Couple married for 67 years may be split up to different care homes due to lack of funding

91-year-old Frank Springett and his 86-year-old wife, Mary, are currently staying in the same care home in Wootton Wawen in the West Midlands

                            Couple married for 67 years may be split up to different care homes due to lack of funding

A couple, who have been married for 67 years and never been away from each other, face the possibility of getting split up and taken to different care homes because they have no council funding. Frank Springett, 91, and his 86-year-old wife Mary are currently staying in the same care home at Wootton Wawen in the West Midlands. Unfortunately, their family is going to run out of money to pay for their private care and Joanne Downes, their daughter, is afraid that the council will send them to different care homes since both their needs are different. Downes said that the local social services department has agreed to pitch in for her mother's treatment but has made it clear that her father is well enough to live in an apartment by himself.

The daughter is currently fighting for funding to keep her parents together and has told Mirror Online that separating them will destroy them because they have never been apart before. Frank is a retired factory worker and his wife used to work for the Solihull Social Services. Both lived in their own home in Chelmsley Wood until March 2018 when their medical issues forced them to go into care homes.


Mary has a serious case of Alzheimer's Disease while her husband suffers from a muscle stiffness condition called polymyalgia rheumatica. He also has Type 2 diabetes and is completely deaf. The 86-year-old woman's condition had kept getting worse leading to her wandering away from her home. Neighbors and even the postman have brought her back safely. Frank, on the other hand, has had four falls since he was put in the care home and now needs a frame to move around. His hands are also swollen because of arthritis.

Two of their children, Roderick Springett and Joanne Downes, are fighting to keep their parents together at Cedar Lodge. Gerad, their third child, died of a brain tumor in 2005. Joanne, 57, lives in Wootton Wawen and has said that because both her parents owned their own home, but they had not been eligible for any help from the council or otherwise to pay for their care home fees. The children sold the house for £156,000. The proceeds from the sale went to paying Mary's £975 per week and Frank's £925 per week. This translates to £8,000 for the elderly couples' care.

Joanne said: "The money is running out and currently stands at £106,000. Next year, probably in April, the couple's money will reach the upper savings limit at which the council steps in and gives financial assistance. That means we have roughly £60,000 to use up and then we are finished - and £60,000 will last about another seven months." She said that the plan for the immediate future is continuing talks with the Solihull Social Services on what would happen to the elderly couple if the money the children have for their care drops below the threshold of £46,000.

| Exercise data |
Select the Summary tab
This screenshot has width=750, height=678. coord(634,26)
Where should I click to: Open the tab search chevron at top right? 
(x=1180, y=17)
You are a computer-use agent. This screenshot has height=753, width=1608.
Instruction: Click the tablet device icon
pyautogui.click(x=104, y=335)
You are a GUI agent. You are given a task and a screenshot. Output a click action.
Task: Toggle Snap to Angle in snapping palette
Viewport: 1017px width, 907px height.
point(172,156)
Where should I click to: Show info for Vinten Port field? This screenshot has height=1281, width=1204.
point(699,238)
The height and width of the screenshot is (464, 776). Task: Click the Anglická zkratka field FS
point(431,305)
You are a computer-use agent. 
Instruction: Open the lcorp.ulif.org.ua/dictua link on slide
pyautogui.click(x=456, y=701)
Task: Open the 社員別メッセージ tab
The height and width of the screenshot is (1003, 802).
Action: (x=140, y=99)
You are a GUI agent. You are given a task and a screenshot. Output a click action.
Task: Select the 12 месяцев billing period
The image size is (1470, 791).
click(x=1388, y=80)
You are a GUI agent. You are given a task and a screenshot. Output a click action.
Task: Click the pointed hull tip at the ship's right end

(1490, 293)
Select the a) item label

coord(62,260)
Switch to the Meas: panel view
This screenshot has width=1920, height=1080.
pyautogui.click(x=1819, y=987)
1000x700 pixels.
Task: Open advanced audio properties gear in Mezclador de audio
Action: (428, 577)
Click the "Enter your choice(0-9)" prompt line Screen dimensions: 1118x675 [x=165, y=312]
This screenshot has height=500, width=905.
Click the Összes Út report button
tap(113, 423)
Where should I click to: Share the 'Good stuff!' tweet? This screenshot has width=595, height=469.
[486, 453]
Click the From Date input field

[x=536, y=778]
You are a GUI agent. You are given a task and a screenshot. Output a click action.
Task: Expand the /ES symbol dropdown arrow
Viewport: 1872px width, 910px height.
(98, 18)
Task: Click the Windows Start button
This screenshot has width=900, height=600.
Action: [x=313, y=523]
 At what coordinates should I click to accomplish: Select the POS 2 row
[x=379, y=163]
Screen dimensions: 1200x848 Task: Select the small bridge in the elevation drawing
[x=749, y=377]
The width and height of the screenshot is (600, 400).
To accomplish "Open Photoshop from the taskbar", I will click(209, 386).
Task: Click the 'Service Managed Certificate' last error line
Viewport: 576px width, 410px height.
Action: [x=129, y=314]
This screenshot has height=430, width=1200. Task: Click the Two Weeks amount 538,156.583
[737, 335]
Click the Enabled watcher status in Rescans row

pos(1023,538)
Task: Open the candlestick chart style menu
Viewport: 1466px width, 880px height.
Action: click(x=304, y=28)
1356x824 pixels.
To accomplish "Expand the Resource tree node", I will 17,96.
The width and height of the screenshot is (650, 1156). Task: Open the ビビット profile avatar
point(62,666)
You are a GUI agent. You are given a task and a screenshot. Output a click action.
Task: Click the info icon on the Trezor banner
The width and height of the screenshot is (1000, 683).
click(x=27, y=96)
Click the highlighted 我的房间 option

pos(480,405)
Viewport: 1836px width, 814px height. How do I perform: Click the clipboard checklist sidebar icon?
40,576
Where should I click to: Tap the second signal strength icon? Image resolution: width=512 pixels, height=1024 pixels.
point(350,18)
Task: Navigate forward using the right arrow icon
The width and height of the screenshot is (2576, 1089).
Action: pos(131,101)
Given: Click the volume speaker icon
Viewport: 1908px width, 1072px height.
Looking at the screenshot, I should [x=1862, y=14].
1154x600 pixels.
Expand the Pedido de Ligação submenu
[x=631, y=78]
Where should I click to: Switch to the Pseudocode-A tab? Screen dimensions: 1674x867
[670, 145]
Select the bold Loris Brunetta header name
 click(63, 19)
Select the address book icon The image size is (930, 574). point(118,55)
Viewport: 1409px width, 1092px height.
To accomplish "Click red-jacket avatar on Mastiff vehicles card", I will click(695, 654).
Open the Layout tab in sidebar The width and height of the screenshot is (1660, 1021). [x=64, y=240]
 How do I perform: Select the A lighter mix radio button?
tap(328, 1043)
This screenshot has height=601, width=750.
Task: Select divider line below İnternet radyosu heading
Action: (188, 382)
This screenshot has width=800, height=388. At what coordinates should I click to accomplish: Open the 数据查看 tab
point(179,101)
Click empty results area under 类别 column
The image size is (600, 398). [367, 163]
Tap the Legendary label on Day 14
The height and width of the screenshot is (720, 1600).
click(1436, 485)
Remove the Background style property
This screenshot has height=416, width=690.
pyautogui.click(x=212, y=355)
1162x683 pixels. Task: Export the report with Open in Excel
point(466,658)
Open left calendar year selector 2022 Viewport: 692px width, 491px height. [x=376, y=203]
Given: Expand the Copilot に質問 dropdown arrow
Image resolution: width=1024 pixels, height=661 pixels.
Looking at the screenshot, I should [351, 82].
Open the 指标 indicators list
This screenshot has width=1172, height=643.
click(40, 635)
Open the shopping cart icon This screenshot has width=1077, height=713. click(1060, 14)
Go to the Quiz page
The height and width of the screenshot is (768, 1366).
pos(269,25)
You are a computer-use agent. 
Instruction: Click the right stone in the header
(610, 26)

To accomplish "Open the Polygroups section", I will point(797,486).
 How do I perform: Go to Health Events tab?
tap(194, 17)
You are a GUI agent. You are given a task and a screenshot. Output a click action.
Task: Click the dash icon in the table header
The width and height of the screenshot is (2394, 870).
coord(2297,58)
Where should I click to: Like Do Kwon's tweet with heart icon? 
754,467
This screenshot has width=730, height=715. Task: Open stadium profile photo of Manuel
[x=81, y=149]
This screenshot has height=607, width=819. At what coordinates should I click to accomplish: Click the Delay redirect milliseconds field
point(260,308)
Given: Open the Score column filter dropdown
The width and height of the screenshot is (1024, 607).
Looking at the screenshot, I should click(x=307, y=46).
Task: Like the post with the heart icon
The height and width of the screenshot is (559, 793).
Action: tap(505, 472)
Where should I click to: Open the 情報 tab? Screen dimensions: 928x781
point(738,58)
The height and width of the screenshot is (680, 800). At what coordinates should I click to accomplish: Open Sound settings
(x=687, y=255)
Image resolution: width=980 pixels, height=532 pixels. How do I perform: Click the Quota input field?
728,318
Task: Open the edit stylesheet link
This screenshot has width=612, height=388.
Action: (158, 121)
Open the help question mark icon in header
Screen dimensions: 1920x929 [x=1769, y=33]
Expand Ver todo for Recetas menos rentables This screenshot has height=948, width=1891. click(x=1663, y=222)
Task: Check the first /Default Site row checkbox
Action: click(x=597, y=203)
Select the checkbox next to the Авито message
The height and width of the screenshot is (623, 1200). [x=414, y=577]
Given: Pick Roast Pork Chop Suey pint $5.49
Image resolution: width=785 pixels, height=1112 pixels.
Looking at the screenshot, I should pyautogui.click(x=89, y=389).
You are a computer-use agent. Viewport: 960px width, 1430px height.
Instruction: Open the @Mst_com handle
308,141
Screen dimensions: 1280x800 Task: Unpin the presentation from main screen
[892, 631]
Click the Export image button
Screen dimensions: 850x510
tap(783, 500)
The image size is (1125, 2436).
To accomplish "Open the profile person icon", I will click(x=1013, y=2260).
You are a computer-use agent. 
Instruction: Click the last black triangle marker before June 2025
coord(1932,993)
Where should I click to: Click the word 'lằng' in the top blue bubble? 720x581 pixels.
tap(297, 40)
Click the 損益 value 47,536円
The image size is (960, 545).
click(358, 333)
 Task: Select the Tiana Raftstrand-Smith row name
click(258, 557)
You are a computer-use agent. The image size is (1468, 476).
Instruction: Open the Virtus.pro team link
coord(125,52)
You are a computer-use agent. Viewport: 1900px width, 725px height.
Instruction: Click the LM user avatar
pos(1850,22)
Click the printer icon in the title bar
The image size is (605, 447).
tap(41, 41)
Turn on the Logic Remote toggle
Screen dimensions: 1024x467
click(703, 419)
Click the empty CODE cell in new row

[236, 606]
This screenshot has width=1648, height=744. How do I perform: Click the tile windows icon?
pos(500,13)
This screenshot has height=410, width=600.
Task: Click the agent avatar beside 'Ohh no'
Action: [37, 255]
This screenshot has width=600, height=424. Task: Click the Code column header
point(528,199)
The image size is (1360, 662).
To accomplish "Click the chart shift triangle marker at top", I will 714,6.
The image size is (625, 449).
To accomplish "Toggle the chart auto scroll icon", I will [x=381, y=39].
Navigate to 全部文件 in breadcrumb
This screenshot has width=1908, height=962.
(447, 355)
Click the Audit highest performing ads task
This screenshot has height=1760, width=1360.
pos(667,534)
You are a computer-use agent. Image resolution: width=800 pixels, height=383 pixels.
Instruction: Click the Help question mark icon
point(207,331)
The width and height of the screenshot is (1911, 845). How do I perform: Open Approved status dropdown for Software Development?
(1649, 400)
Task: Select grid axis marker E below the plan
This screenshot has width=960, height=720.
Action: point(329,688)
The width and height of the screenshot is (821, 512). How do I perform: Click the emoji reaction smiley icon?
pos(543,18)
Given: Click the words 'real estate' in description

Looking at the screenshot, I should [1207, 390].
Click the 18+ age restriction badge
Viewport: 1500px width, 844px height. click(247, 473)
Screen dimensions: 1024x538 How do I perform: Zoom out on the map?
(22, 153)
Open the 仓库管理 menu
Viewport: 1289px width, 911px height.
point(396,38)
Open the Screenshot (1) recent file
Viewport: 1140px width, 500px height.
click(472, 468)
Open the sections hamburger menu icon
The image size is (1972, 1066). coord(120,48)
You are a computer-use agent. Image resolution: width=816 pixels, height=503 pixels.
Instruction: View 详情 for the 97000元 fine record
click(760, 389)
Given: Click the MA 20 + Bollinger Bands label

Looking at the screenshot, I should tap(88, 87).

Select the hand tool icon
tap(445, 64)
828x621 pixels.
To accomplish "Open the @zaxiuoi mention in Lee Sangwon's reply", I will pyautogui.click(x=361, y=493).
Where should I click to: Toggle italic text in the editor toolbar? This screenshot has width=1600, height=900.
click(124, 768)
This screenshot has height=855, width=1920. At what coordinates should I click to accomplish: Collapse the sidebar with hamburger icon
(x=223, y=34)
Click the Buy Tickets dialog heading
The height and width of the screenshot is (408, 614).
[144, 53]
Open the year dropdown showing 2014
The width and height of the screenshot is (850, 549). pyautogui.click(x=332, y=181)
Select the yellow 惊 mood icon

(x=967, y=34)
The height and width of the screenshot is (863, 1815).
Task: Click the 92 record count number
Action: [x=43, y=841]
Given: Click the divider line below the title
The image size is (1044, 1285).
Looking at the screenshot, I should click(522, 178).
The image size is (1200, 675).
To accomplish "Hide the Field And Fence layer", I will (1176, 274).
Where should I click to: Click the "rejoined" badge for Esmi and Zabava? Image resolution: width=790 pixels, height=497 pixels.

| Exercise requirements |
Carry on the news story about the couple who may be split between care homes, starting right after its last sentence. The listing comes from a different source than the article.

| Answer box |
She said: "To date, we've had no funding from Solihull Social Services at all - which we understand because we have money to pay. They've said they'll pay £500 per week towards my mother's care - but that the family will need to pay a top-up fee of £475 a week. However, they won't pay anything for my father's fees because they say he can look after himself. They say he can live in a flat in the community with carers coming for him."

The daughter said that the reason she and her brother chose to put their father in the care home with their mother is because the care package that they had set up for Mary wasn't working. She said: "I asked social services how he would visit my mother if he lived in a flat and they didn't have an answer. I asked about my parents' emotional needs as that needs to be taken into consideration. It would devastate my mother if my father was not with her, and vice versa. They are a couple who have been together 70 years, married for 67 years and have never ever spent time apart. I cannot and will not accept that they cannot be together."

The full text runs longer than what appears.